Unfortunately, CO is no longer “red” because of the Denver metro area.
“Finally, I knew they were after natural gas.”
Almost. Not quite. Natgas is priced too low to pay the bills if the holes gets pricey, and multi fracked holes are pricey.
Holes only get drilled if there is NGL potential. The liquids pay the bills and the gas is a side effect.
Obviously it would be better if it was oil. Not much of it, though. The flow rates are 500ish bpd and (in the Bakken shale) that number collapses about 67% in year 1 and 50ish% in subsequent years. So year 2 will flow 250, then 125, then 62 and 31 and you shut it in eventually in a few years.
These are not like Alaska wells that would erode 4-5% / year. These are huge decline rate wells.

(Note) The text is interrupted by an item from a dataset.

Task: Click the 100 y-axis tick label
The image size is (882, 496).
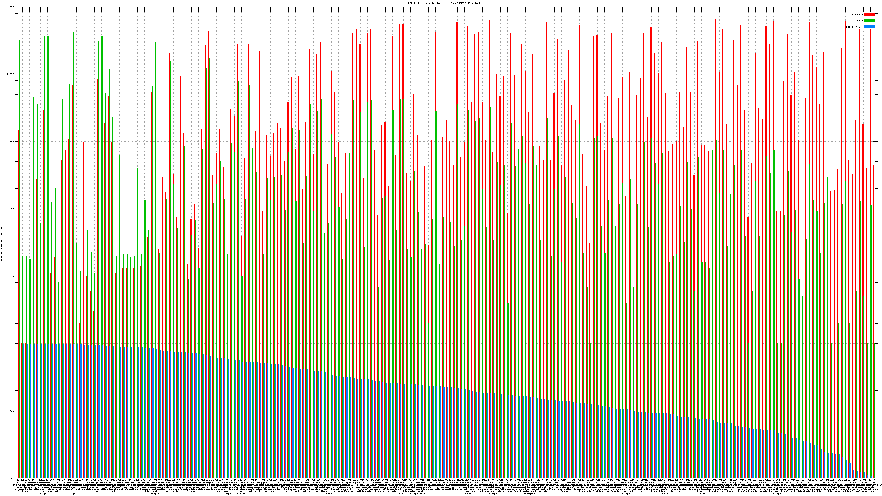Action: coord(12,209)
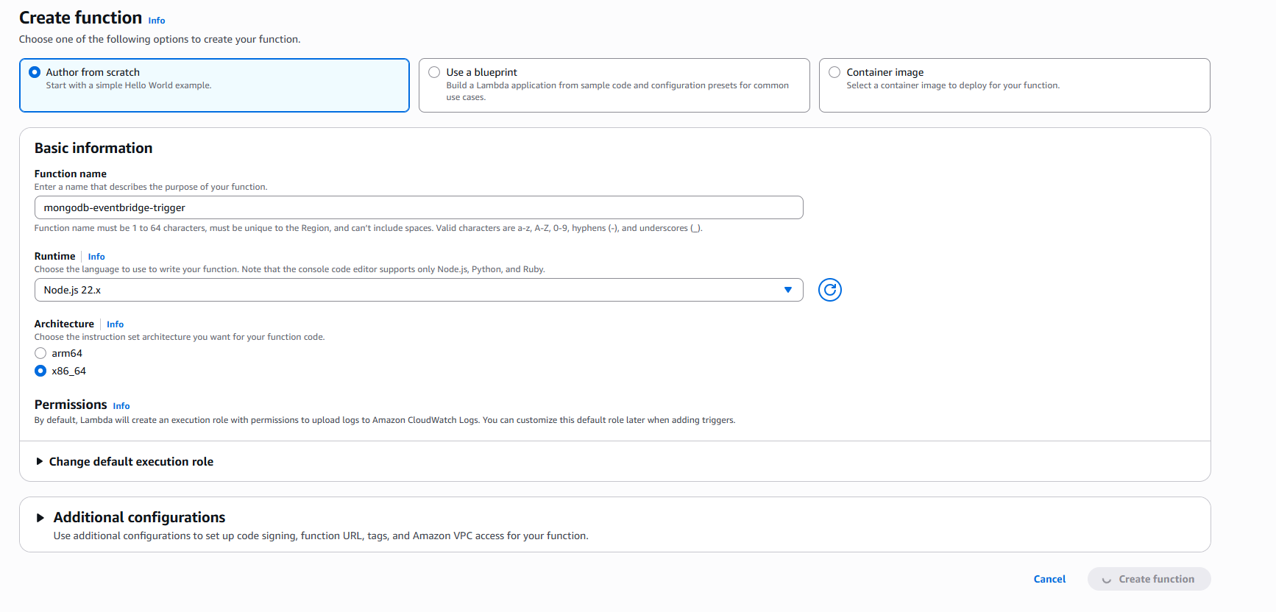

You have to drill and frack frantically to overwhelm the declines, and when you finally can’t the flow collapses sharply from lack of new drilling — which can happen hyper fast if oil’s price ever falls much.
The really bad news in this is that indeed a price fall would stop drilling, and knowing that, the impetus is already underway to find ways to automate the drilling/fracking process and fire people.
How the U.S. Shale Boom Is Splitting OPEC Apart
With no access to the west or east coasts.